2. Social media management:
This election wasn't fought on the grounds, but on the social media. As part of his campaign policy, he got his party's top leaders to get on to Facebook and Twitter and get in touch with the younger generation. In fact, his social media management went to such heights that an India Today survey found that the internet had become saffron. As they say, he who gets the social media right, gets the cake.

3. Timing:
Modi began his campaign at a time when the common man was feeling the pinch in his wallet and the bite of his ragged shoe which he had run so thin that he could count the cobblestones under his shoe-covered feet. The ad campaigns and the promotional activities that Modi undertook - Chai pe charcha, 3D hologram speeches - connected him to more people than the Congress could ever dream of. By the time the electoral campaigning ended, Modi is said to have met a whopping 234 million voters out of a total 814 million voters.

On Facebook, he had more than 13 million likes and on Twitter, he had more than 3.9 million followers.

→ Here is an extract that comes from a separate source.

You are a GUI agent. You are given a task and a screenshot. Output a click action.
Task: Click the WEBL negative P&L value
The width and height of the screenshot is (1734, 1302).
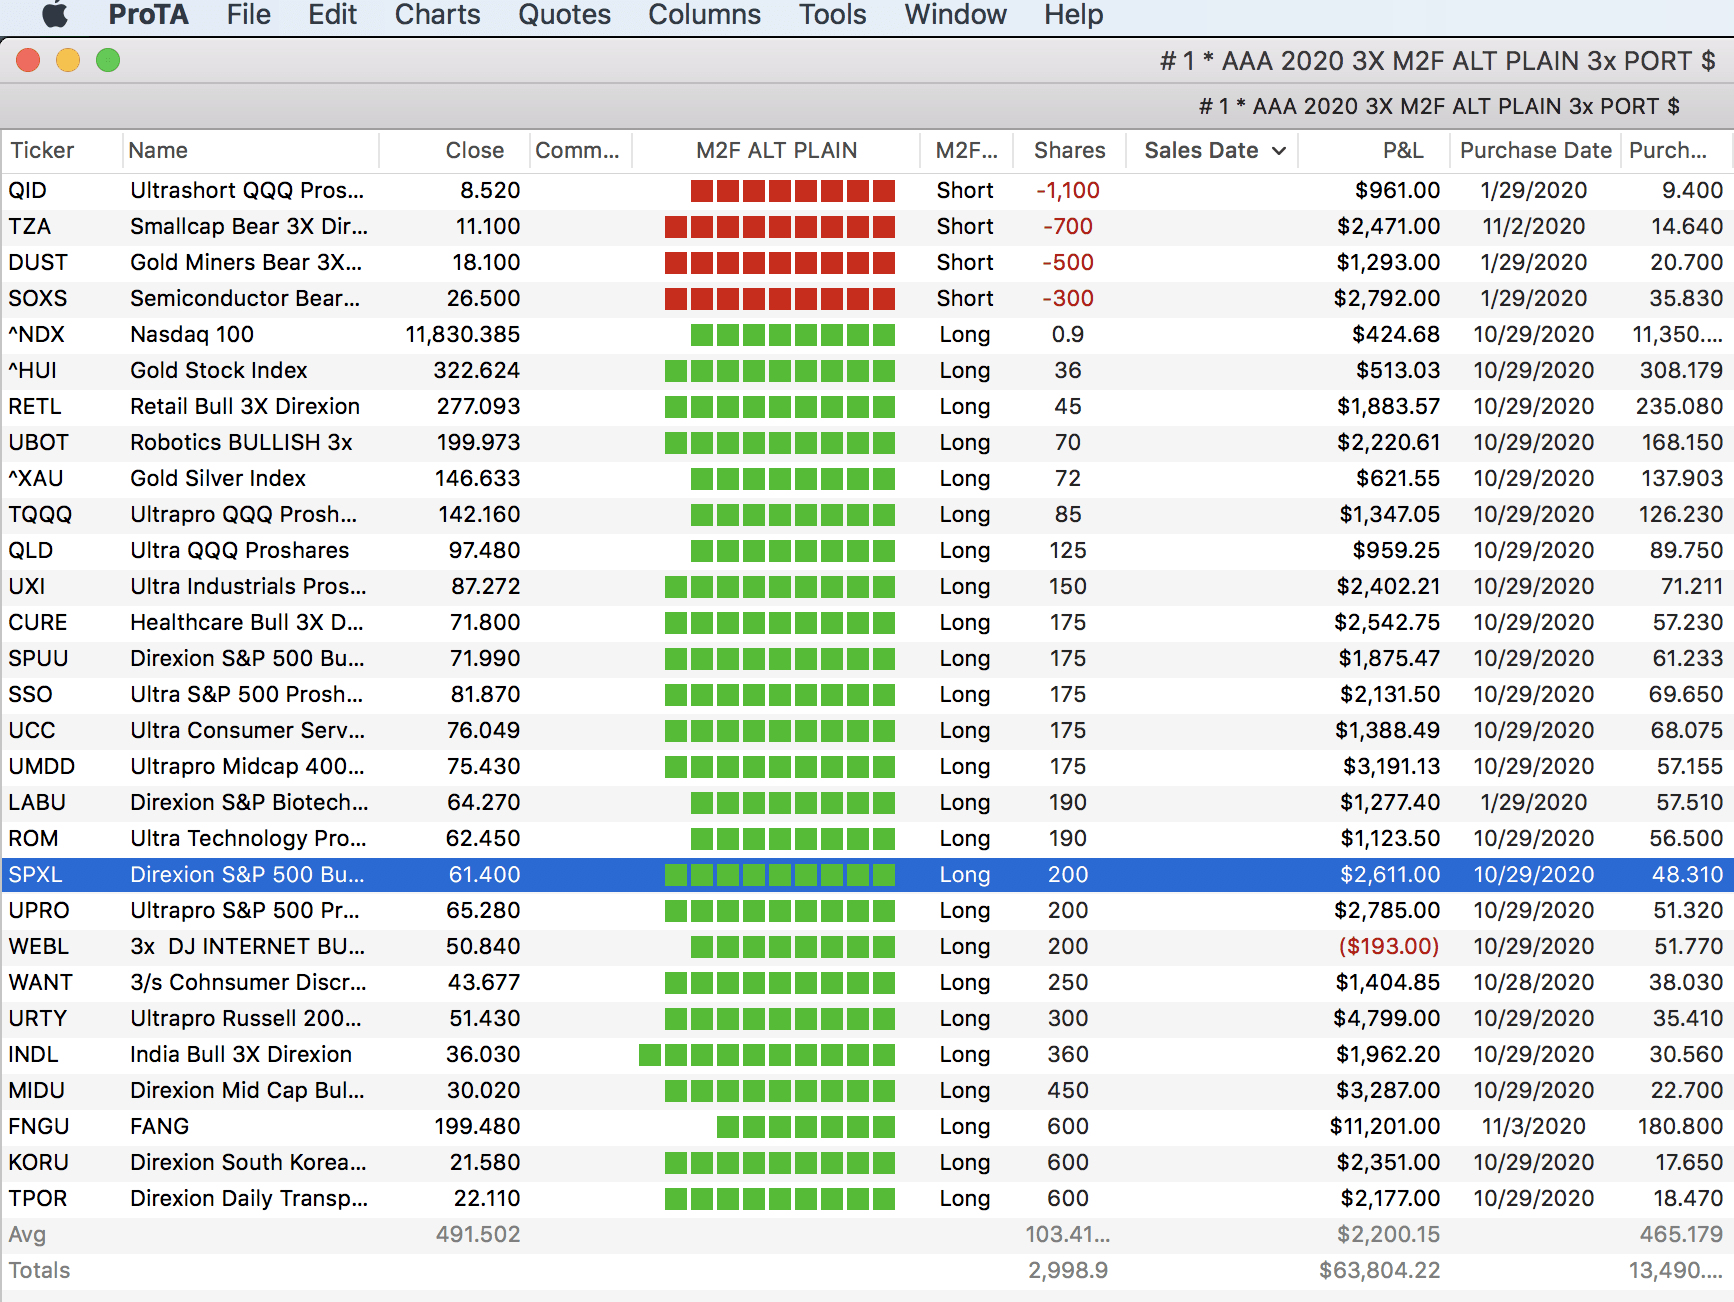[1388, 947]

4. Communication Strategy:
With a three-month course in PR and image management backed by experts from a PR agency, Modi created some of the most resounding punchlines to back his campaign. Punchlines such as "Janta maaf nahi karegi" and "Ab ki baar Modi sarkaar" caught the imagination of the voters. The two slogans had two different targets. The first slogan was aimed at the oppressed common man who was finding it difficult to make both ends meet with the ever-rising inflation. The second was aimed at the younger generation, a generation of nearly 10 million first-time voters who had got tired of hearing about scams, scandals and what not.

5. SWOT: Usage of Strength/Weakness/Opportunity/Threat
There's nothing like a missed opportunity. Either you get the opportunity and dance on it, or you lose it forever. With the Congress lackadaisical governance at the Centre, Modi saw the opportunity coming his way a long time back and he made the required preparations for it. The Congress went on making blunders while Modi kept on learning from their mistakes and using their mistakes to his and his party's benefit.